TUNEL staining was performed with In situ Cell Death Detection Kit (Roche, #12156792910). Briefly, frozen sections were dehydrated and incubated with 5 μg·mL−1 Proteinase K (Takara #9034) diluted in PBS for 30 min at 37 °C. After washing 6 × 5 min in PBS, sections were immersed in reaction solution. Finally, slides were washed with PBS for 6 × 5 min and mounted.

Live imaging of murine growth plates

The fibula of P0-P1 pups was used for explant culture and live imaging. Briefly, the fibula was first dissected out. Muscles and tibia were carefully removed with ultrafine forceps under a stereoscope. The perichondrium/periosteum of the fibula was not removed to minimize the damage to the growth plate microenvironment. Then, the fibula was immobilized by a pre-made mold of 1% agarose gel in a glass-bottom dish (#801001, Wuxi, Nest). 2 mL medium was added, and the culture was equilibrated at 37 °C 5% CO2 for 2 h. The medium composition is as follows: α-MEM (41061-029) supplement with 0.3% BSA, 50 μg·mL−1 L-ascorbic acid, 10 mmol·L−1 β-glycerophosphate, 10 nmol·L−1 β-mercaptoethanol, and antibiotics.

For two-photon live imaging, we used an Olympus FVMPE-RS inverted two-photon microscope. 1040 nm and 945 nm lasers were used to excite tdTomato and eGFP, respectively. For both wavelengths, the laser power was set to 5%–9% (automatically adjusted with increased depth of imaging by the software). Since the GFP signal was brighter than tdTomato, the HV value for the NDD detector was set to 500 for eGFP and 540 for tdTomato. Approximately 150 μm thick proliferative zone with part of the hypertrophic zone and resting zone of the fibula growth plate was imaged every 20 min. The thickness of each plane was 1.5 μm. The resolution was set to 1 024 × 1 024 (424 μm × 424 μm). The culture was imaged for 16–24 h in a stage-top incubator with passive humidity at 37 °C and 5% CO2 atmosphere.

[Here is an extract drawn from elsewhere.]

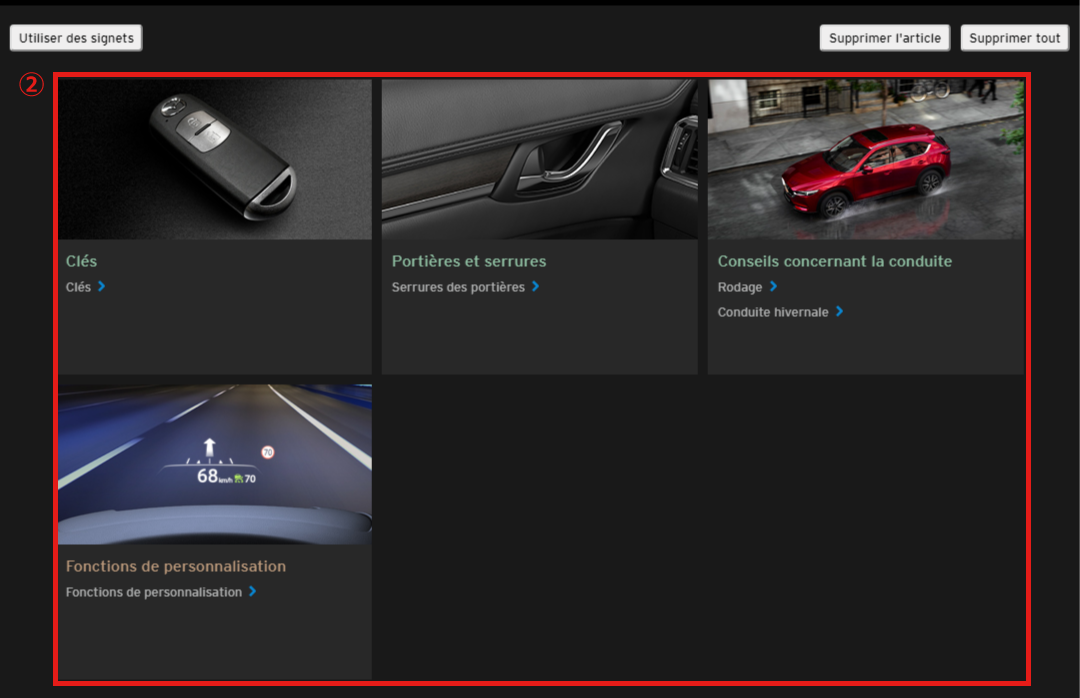Viewport: 1080px width, 698px height.
Task: Open the 'Serrures des portières' link
Action: (x=458, y=287)
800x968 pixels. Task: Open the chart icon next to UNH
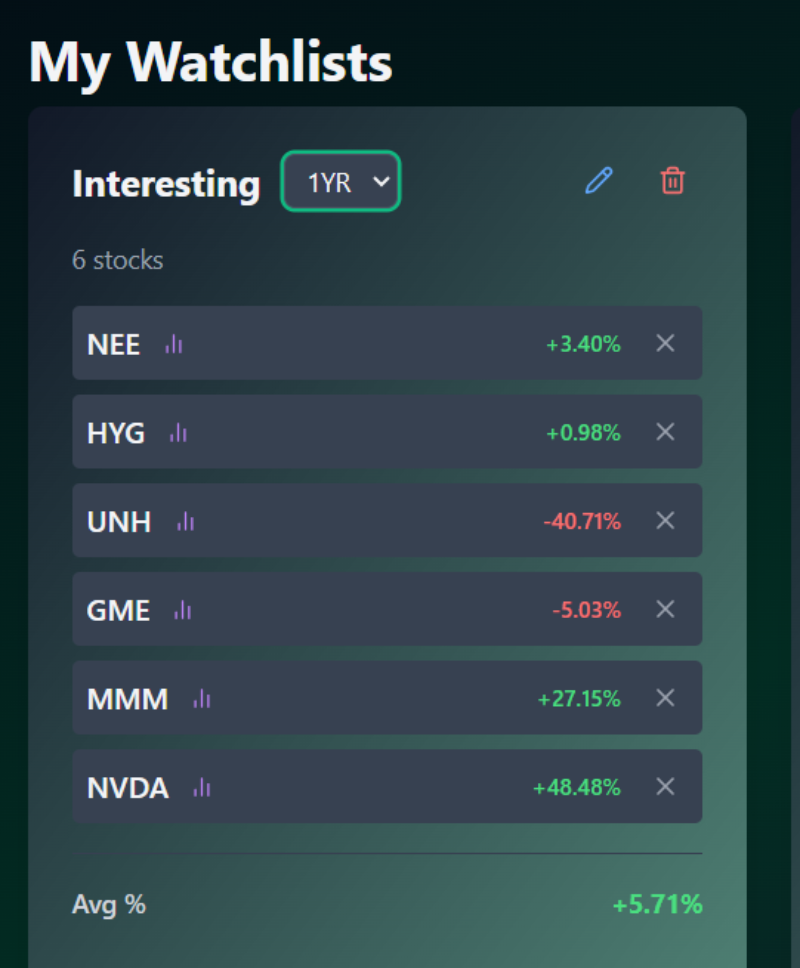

Data were exported and subjected to analysis with ImageJ software. Videos recording the chondrocyte rotation events were cropped.

scRNA-seq and analysis

For scRNA-seq, proximal tibial growth plates of littermates aged P6 were digested with 0.2% type II collagenase for 3 h. The cells were then subjected to scRNA-seq with BD rhapsody for library construction. The scRNA-seq data was analyzed by R with Seurat package.53 Briefly, raw expression matrices were imported into Rstudio software. The cells with more than 5% mitochondrial genes and less than 200 features were removed. The cells with high expression of heat-shock protein were also removed before downstream analysis. The data from cKO and control group were then normalized with SCTransform and integrated.54,55 Dimension reduction and clustering were performed on the integrated data with resolution set to 0.7. The cells in different clusters were annotated based on cell-type-specific markers. The DEGs were generated by comparing control and cKO chondrocytes in each cluster (e.g., cKO Cluster1 vs control Cluster1, cKO Cluster0 vs control Cluster0). GO analysis was conducted with gProfileR2 package.56

Statistical analysis

Statistical analysis was performed using Student’s t test with GraphPad Prism 8. Data are presented as Mean ± SEM. A P-value < 0.05 was considered significant.